Other studies have shown myeloid disease-initiation mutations in cells of the bone marrow stroma. Deletion in osteolineage cells of Dicer1, a main regulator of the microRNA biosynthesis machinery, enables a disease that profoundly resembles human MDS (Raaijmakers et al., 2010); activating mutations of the protein tyrosine phosphatase SHP2 in mesenchymal stem/progenitor cells and osteoprogenitors leads to myeloproliferative neoplasm (MPN) in a CCL3-CCR1/5–dependent manner (Dong et al., 2016; Zambetti et al., 2016); and Schwachman-Diamond syndrome mutation in stromal cells drives MDS in mice through S100A8/9-TLR signaling that predicts AML progression in patients (Zambetti et al., 2016).

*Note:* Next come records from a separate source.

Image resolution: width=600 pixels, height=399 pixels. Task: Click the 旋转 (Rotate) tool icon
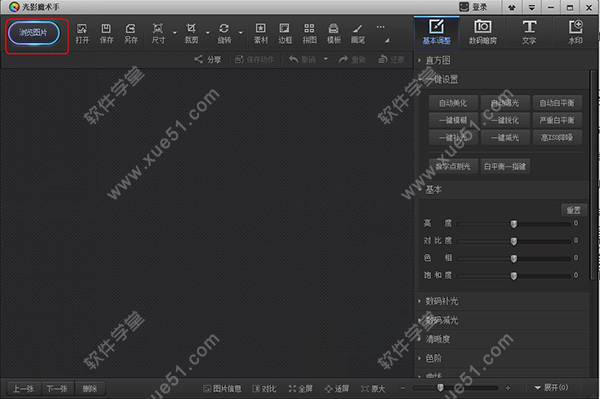[x=224, y=33]
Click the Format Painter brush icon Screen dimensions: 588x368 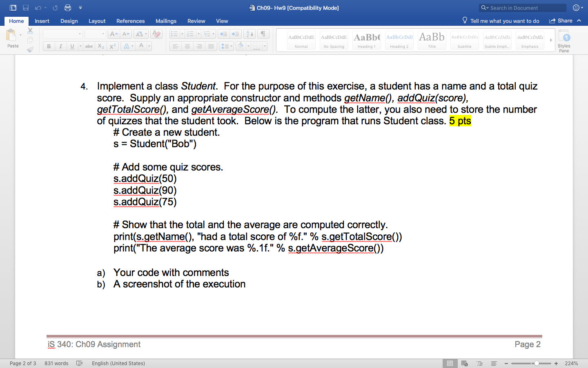tap(30, 50)
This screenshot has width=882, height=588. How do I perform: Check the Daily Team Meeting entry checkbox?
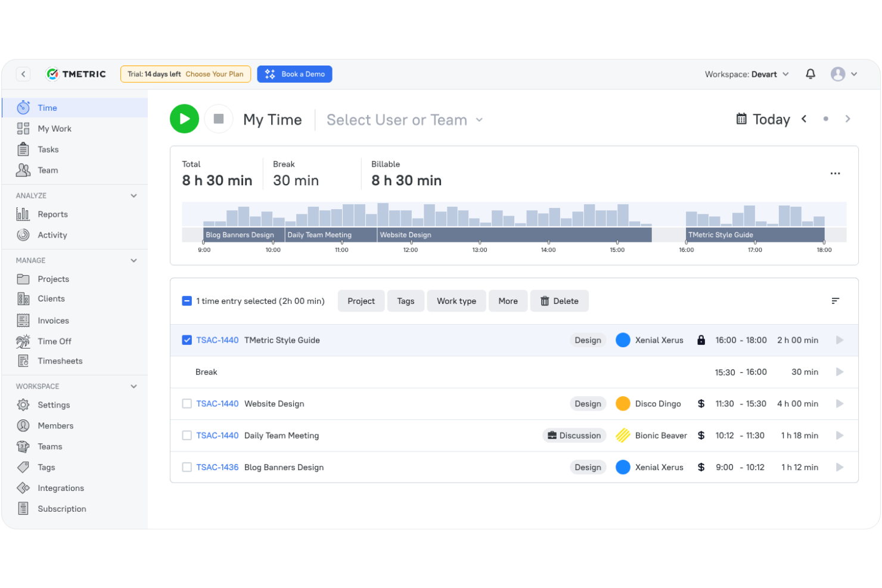[187, 435]
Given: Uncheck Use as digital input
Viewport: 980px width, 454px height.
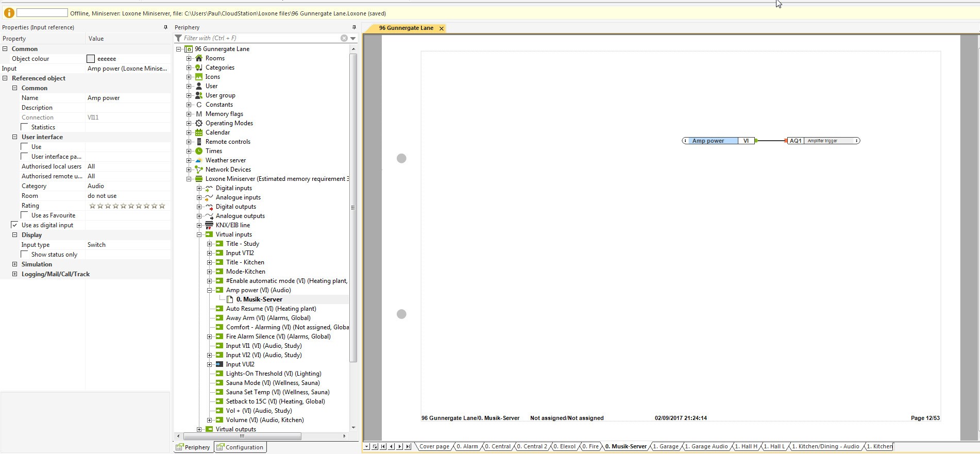Looking at the screenshot, I should coord(15,225).
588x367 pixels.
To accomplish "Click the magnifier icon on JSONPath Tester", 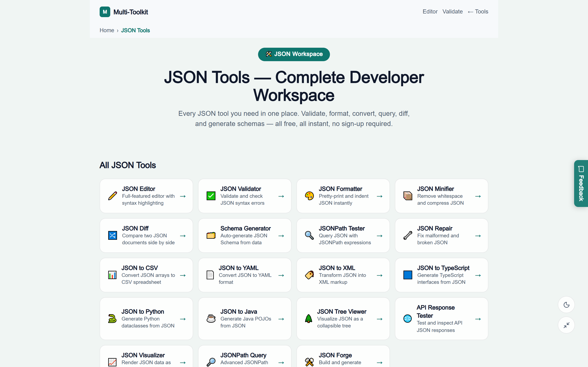I will point(309,235).
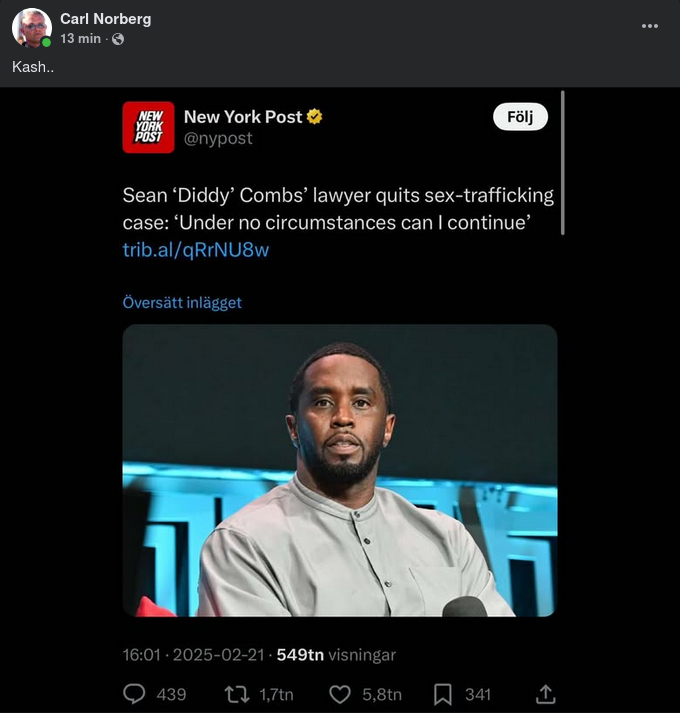Toggle the bookmark icon
This screenshot has width=680, height=713.
444,694
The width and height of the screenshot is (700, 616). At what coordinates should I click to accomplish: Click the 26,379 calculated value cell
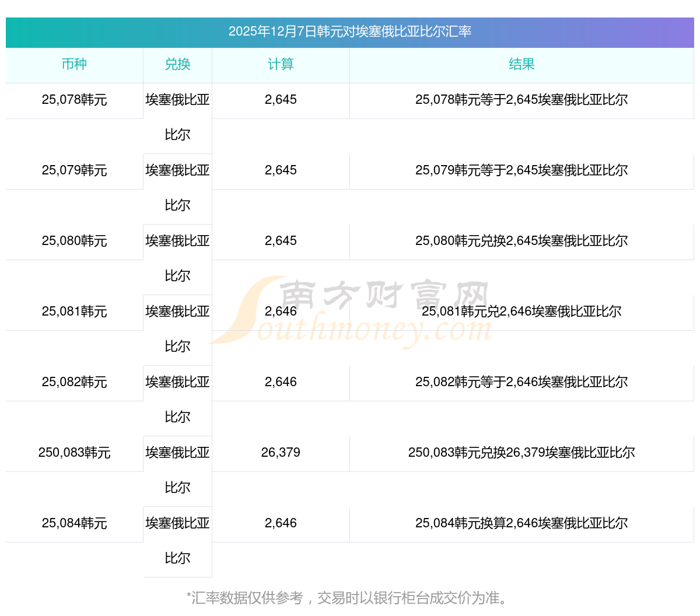(x=281, y=453)
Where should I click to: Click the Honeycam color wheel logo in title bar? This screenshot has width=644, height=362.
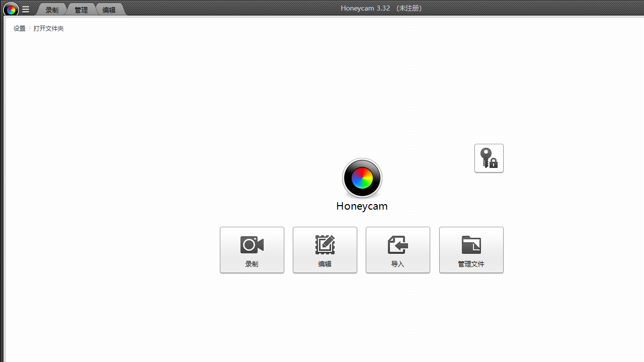click(11, 9)
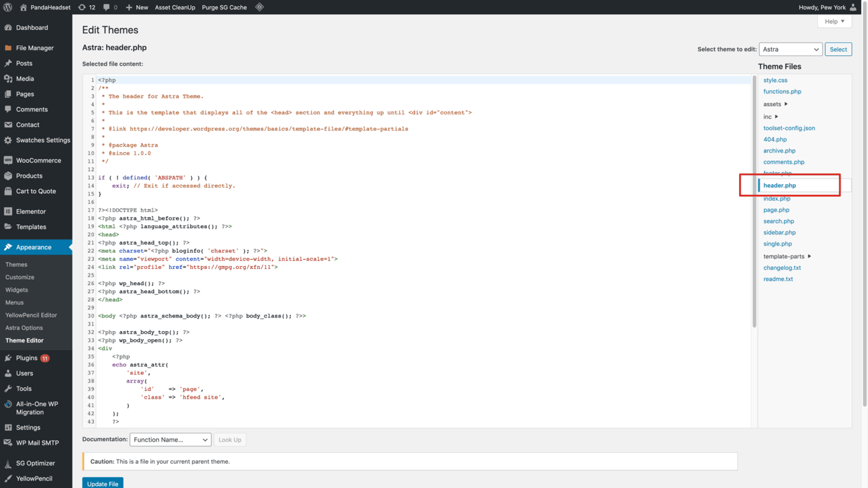Click the updates icon showing 12
This screenshot has width=868, height=488.
[x=82, y=7]
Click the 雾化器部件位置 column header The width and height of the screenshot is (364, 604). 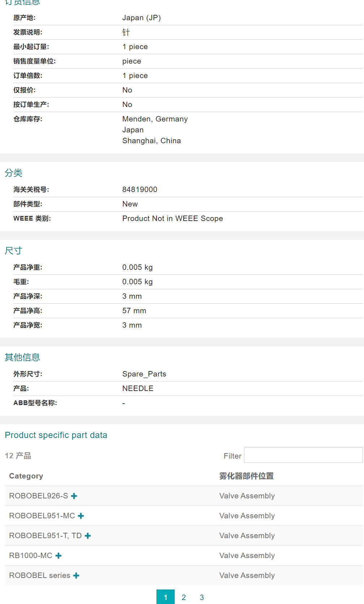(247, 476)

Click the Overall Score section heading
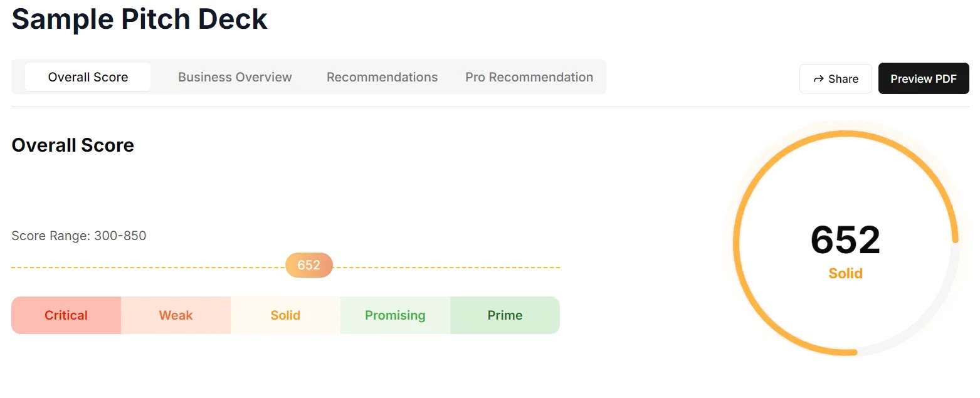pos(73,145)
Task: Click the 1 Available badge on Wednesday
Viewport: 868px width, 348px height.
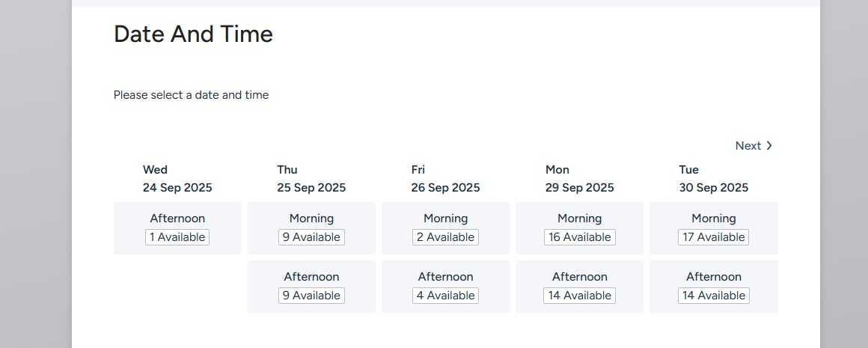Action: click(x=177, y=237)
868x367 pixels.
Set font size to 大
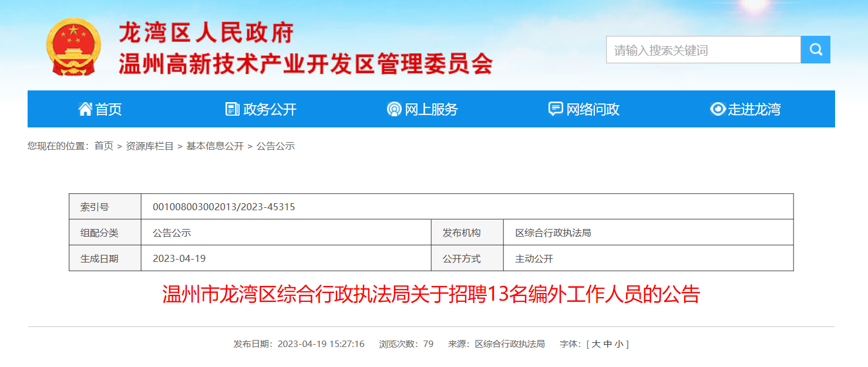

Healthy osteoblasts can also transmit signals that affect the fate of AML cells. Ablation of osteoblastic cells accelerates leukemia progression in several mouse models of AML and ALL (Frisch et al., 2012; Krevvata et al., 2014). Maintenance of osteoblast numbers during leukemia by pharmacological inhibition of the synthesis of duodenal serotonin through treatment with a tryptophan hydroxylase inhibitor stimulates normal hematopoiesis, delays disease engraftment, reduces tumor burden, and prolongs survival (Krevvata et al., 2014).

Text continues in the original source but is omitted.